Als sie hörte; daß ihr Sohn zum Geschworenen ernannt sei, umarmte sie ihn überschwänglich. Sie meinte, daß dies für sie beide eine große Ehre sei, und daß sie nun beide satt zu essen haben würden.
»Ich bin stolz und glücklich«, sagte sie, »die Mutter eines Geschworenen zu sein. Die Justiz ist etwas Schönes und das Allernotwendigste; ohne Justiz würden die Schwachen immerfort geplagt. Und du wirst sicher ein guter Richter sein, mein Evarist, denn von klein auf kenne ich dich als gerecht und wohlwollend in allen Dingen. Du littest nie Unrecht und widerstandest der Gewalt mit allen Kräften. Du hattest Mitleid mit den Unglücklichen, und das ist die schönste Zier eines Richters . . . Aber sag' mal, Evarist, welche Kleidung tragt ihr denn in diesem großen Gericht?«
Gamelin antwortete, die Richter trügen einen schwarzen Federhut, aber die Geschworenen hätten kein Amtskleid, sondern erschienen in Zivil.

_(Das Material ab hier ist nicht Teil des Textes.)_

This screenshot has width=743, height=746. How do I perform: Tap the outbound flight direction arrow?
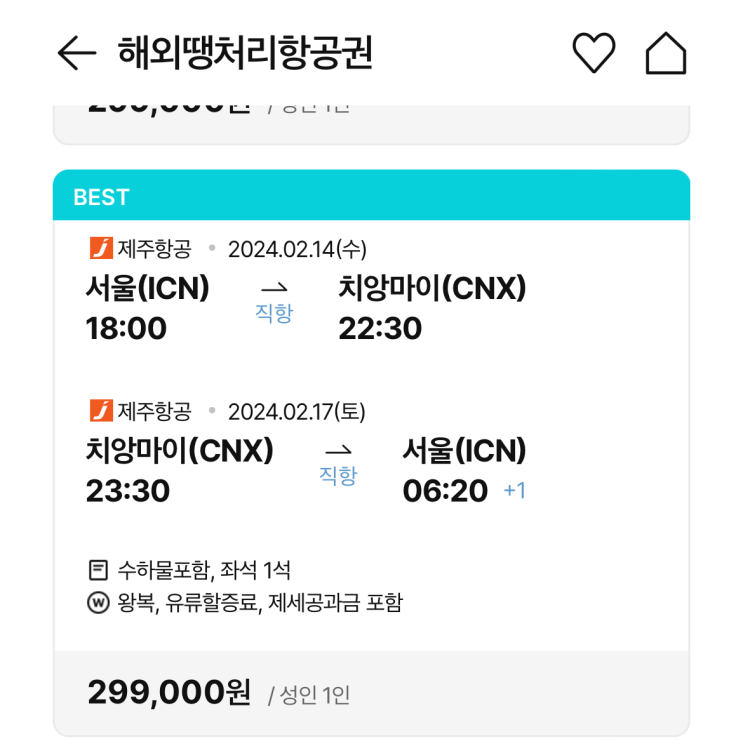click(274, 287)
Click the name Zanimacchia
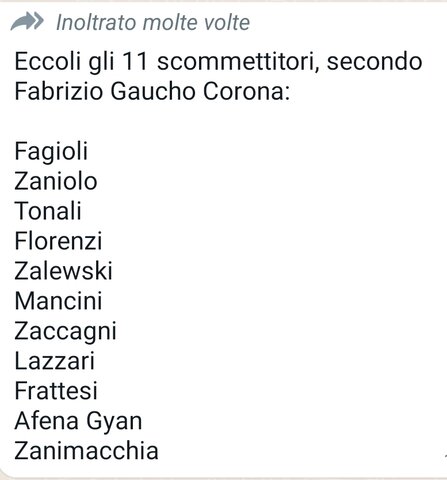This screenshot has width=447, height=480. 86,451
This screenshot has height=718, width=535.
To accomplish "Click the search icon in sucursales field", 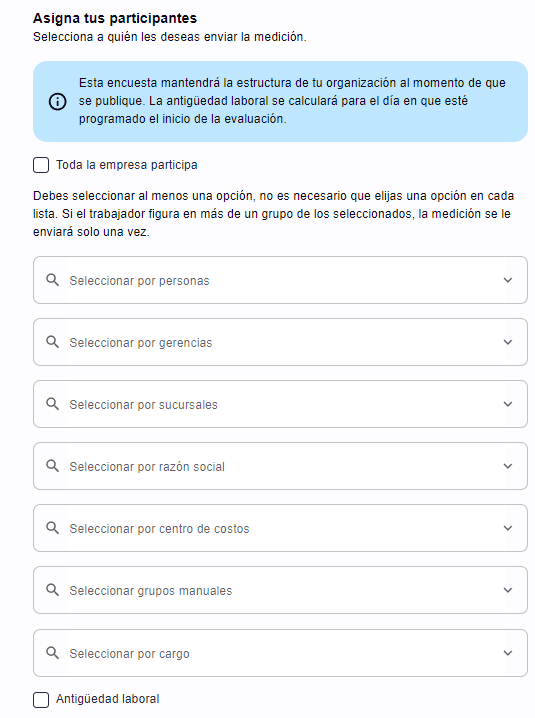I will [x=53, y=404].
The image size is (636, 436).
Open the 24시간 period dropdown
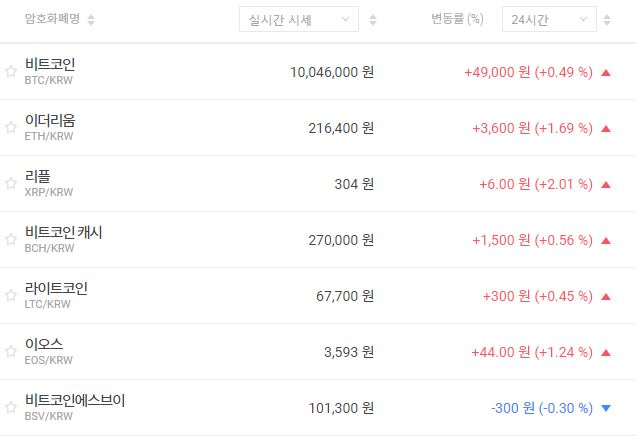549,19
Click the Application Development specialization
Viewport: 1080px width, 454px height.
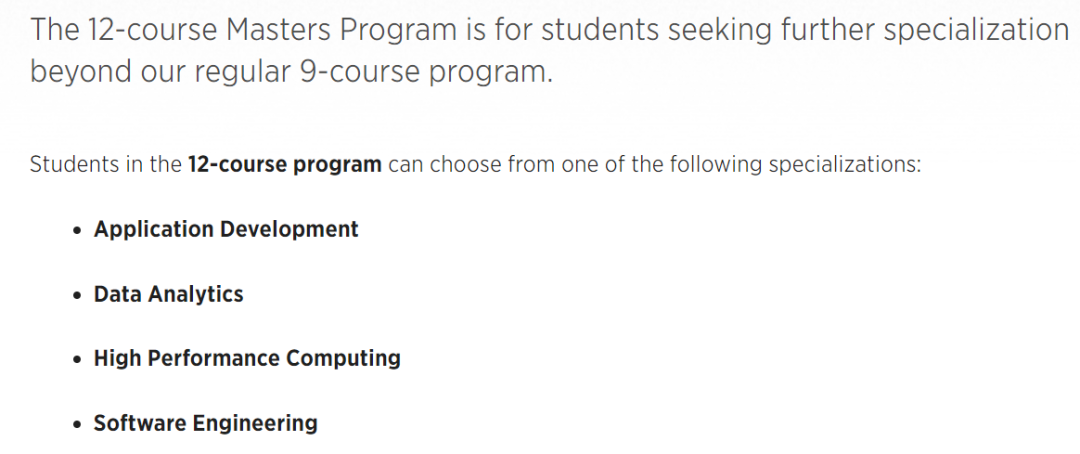[x=226, y=229]
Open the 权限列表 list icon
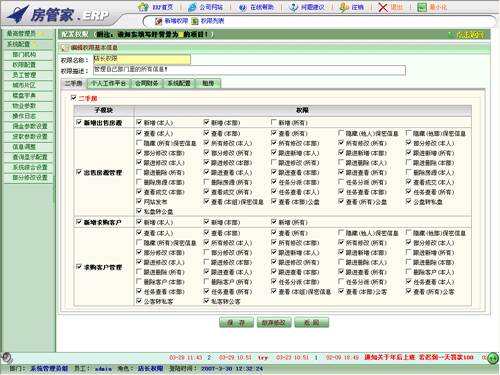Viewport: 500px width, 375px height. click(195, 21)
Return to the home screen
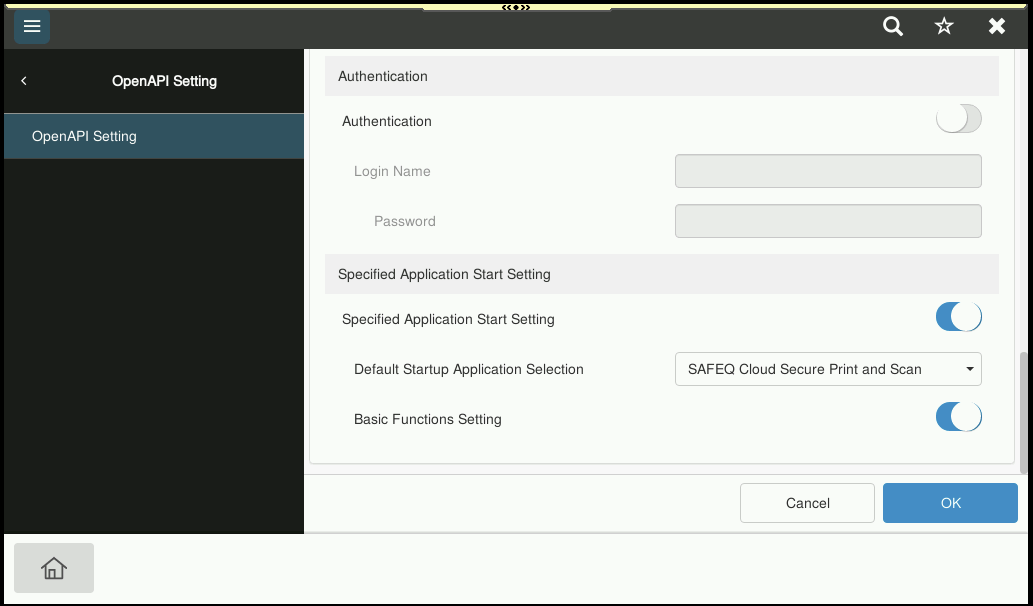1033x606 pixels. (x=54, y=568)
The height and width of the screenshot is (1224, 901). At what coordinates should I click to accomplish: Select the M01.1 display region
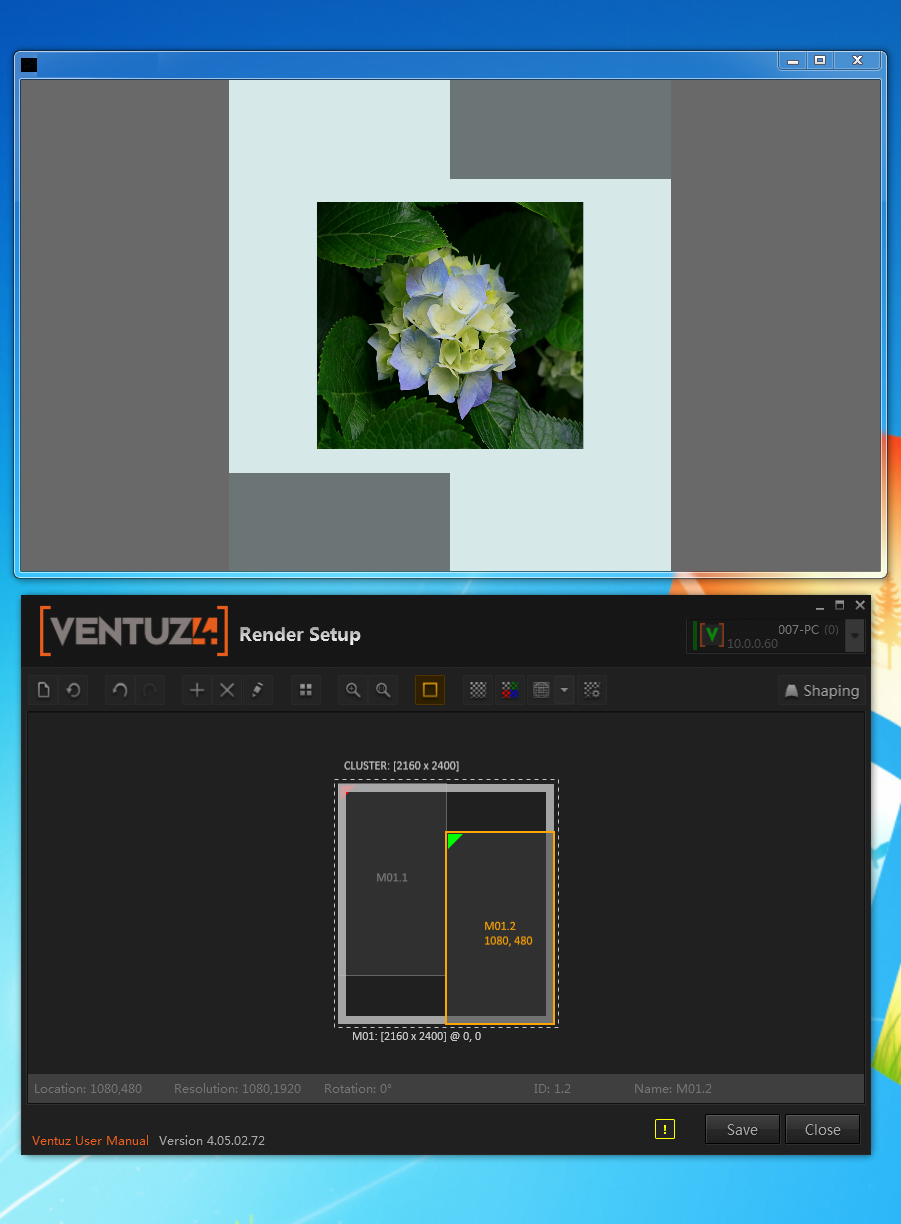pos(392,877)
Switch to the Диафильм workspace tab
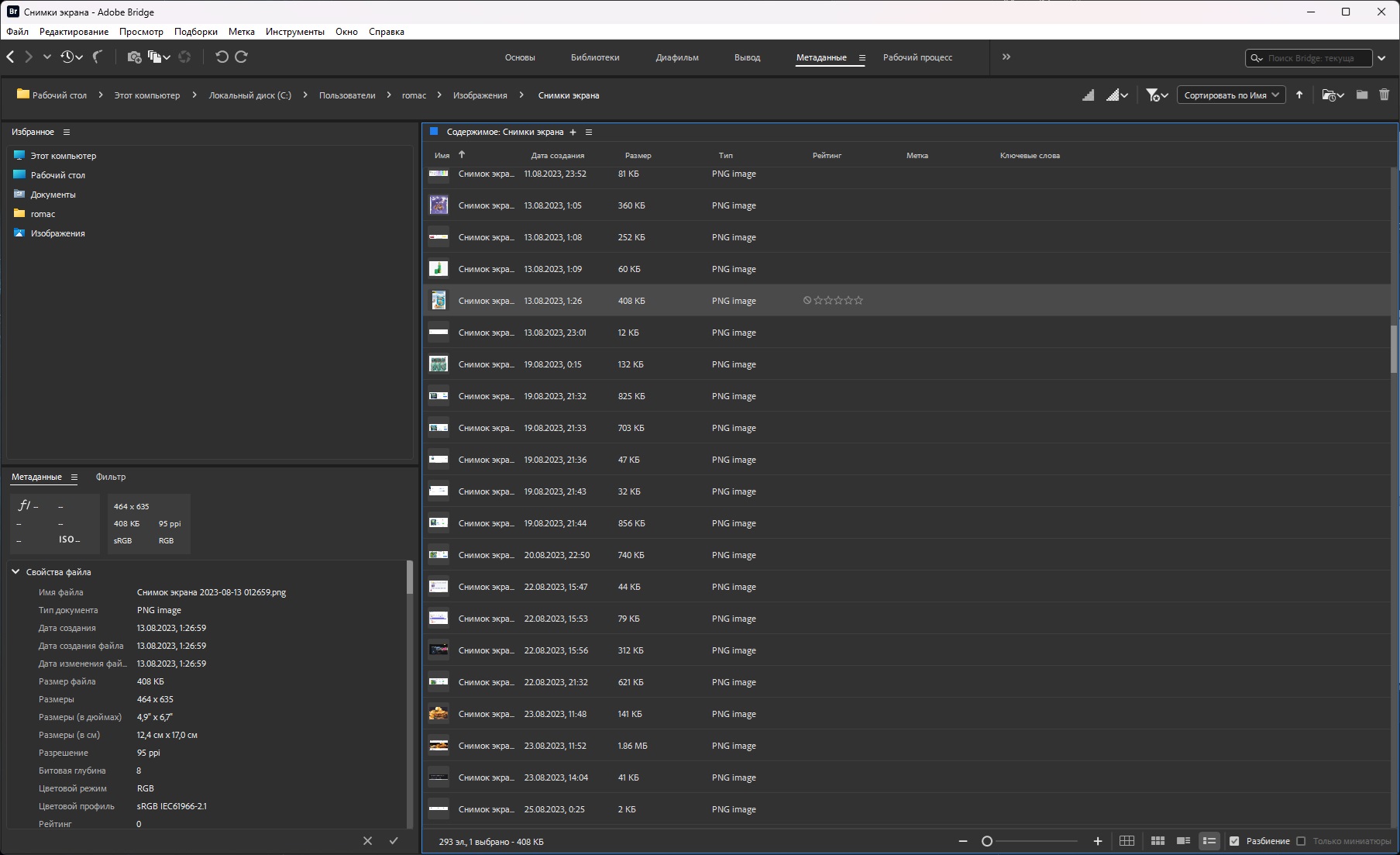Viewport: 1400px width, 855px height. 676,57
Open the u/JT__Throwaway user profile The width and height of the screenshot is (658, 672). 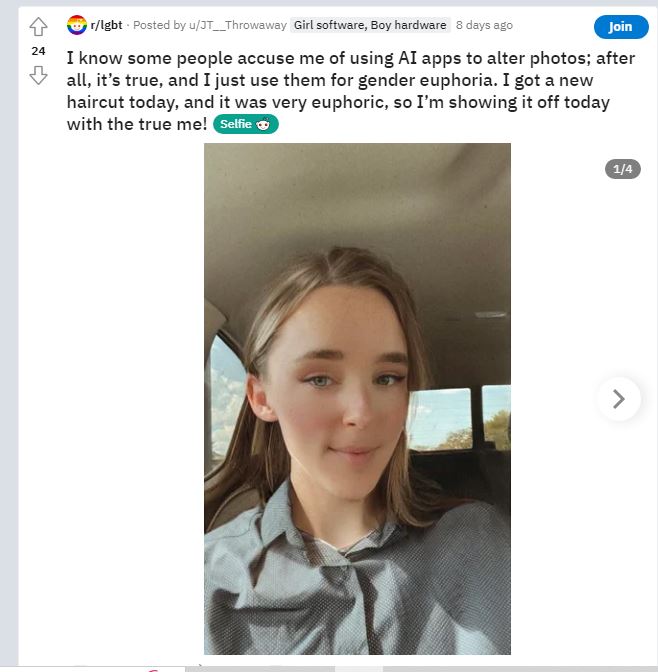click(238, 25)
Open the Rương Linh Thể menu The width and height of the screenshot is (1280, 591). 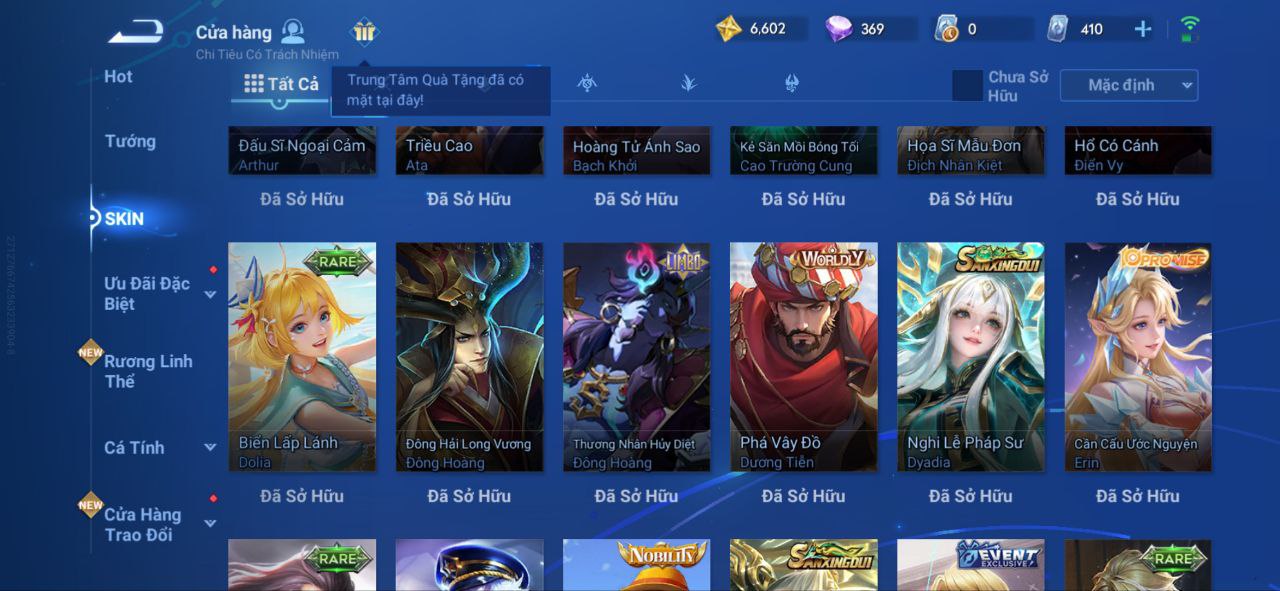(x=148, y=371)
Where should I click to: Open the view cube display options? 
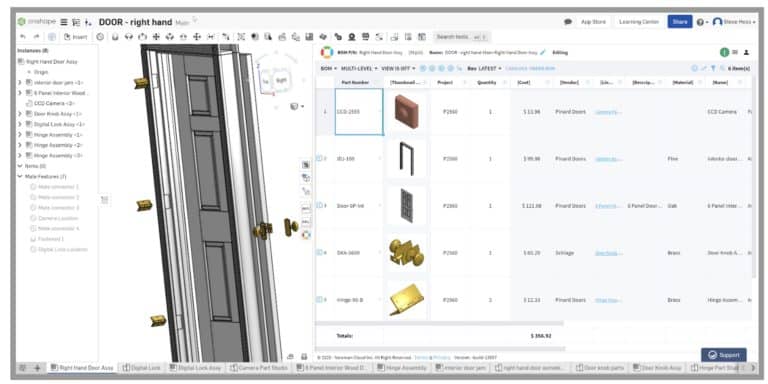[x=297, y=106]
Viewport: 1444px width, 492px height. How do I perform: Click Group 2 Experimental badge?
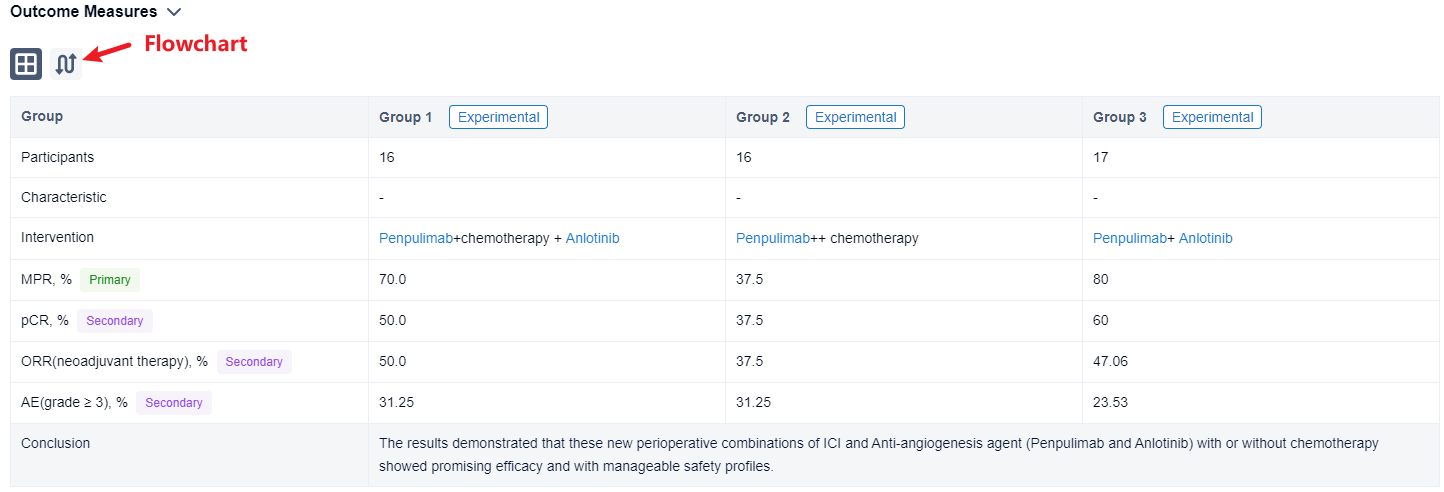855,117
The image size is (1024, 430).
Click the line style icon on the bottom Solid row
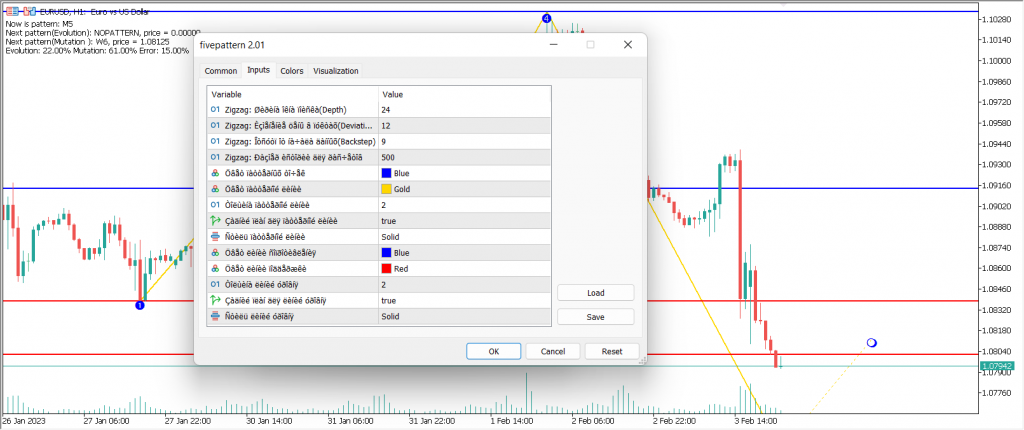215,316

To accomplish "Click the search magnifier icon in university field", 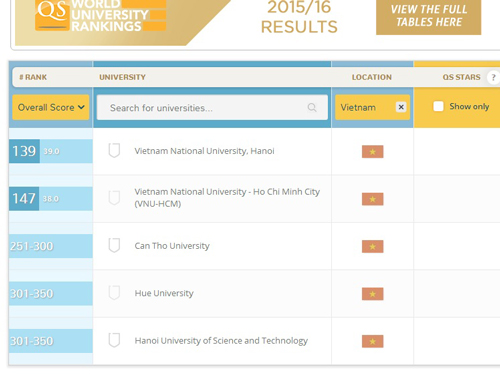I will click(x=312, y=107).
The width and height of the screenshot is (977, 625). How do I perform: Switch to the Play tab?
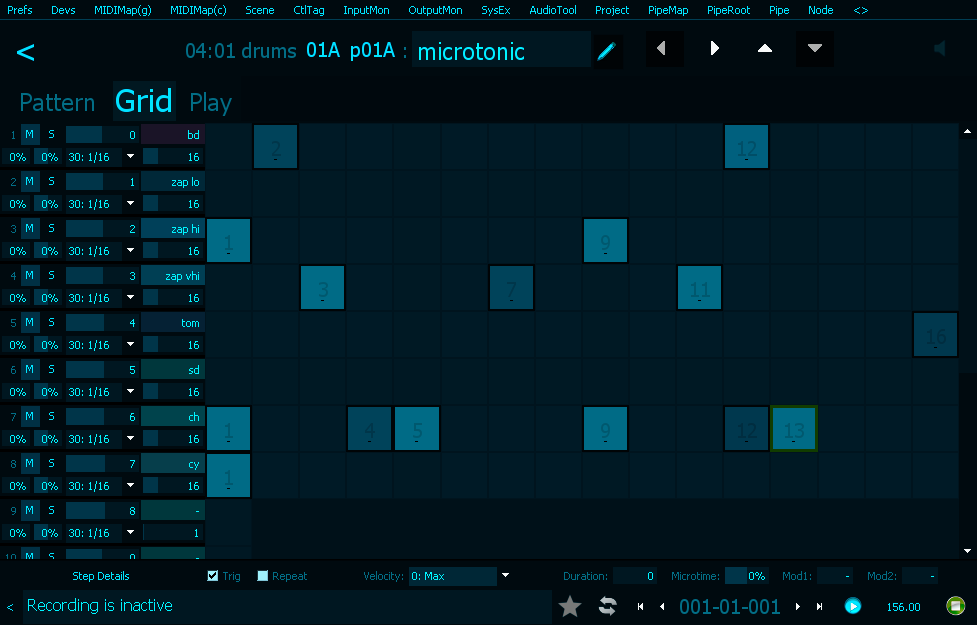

»Es wäre besser«, entgegnete die Bürgerin, »sie trügen Talar und Perücke, das machte sie würdiger. Du ziehst dich zwar fast nie sorgfältig an, aber du bist hübsch und verschönst deinen Anzug. Die meisten Männer jedoch brauchen irgendeinen Schmuck, um nach etwas auszusehen; und darum wäre es besser, die Geschworenen trügen Talar und Perücke.«
Die Bürgerin wußte vom Hörensagen, daß das Amt eines Geschworenen etwas einbrachte. Sie konnte die Frage nicht unterdrücken, ob es so viel wäre, daß man auskömmlich leben könnte; denn, wie sie sagte, »ein Geschworener muß ein Auftreten haben«. Zu ihrer Befriedigung erfuhr sie, daß die Geschworenen für jede Sitzung achtzehn Franken Vergütung bekämen, und daß die große Zahl von Verbrechen gegen das Staatswohl zu häufigen Sitzungen Anlaß gäbe.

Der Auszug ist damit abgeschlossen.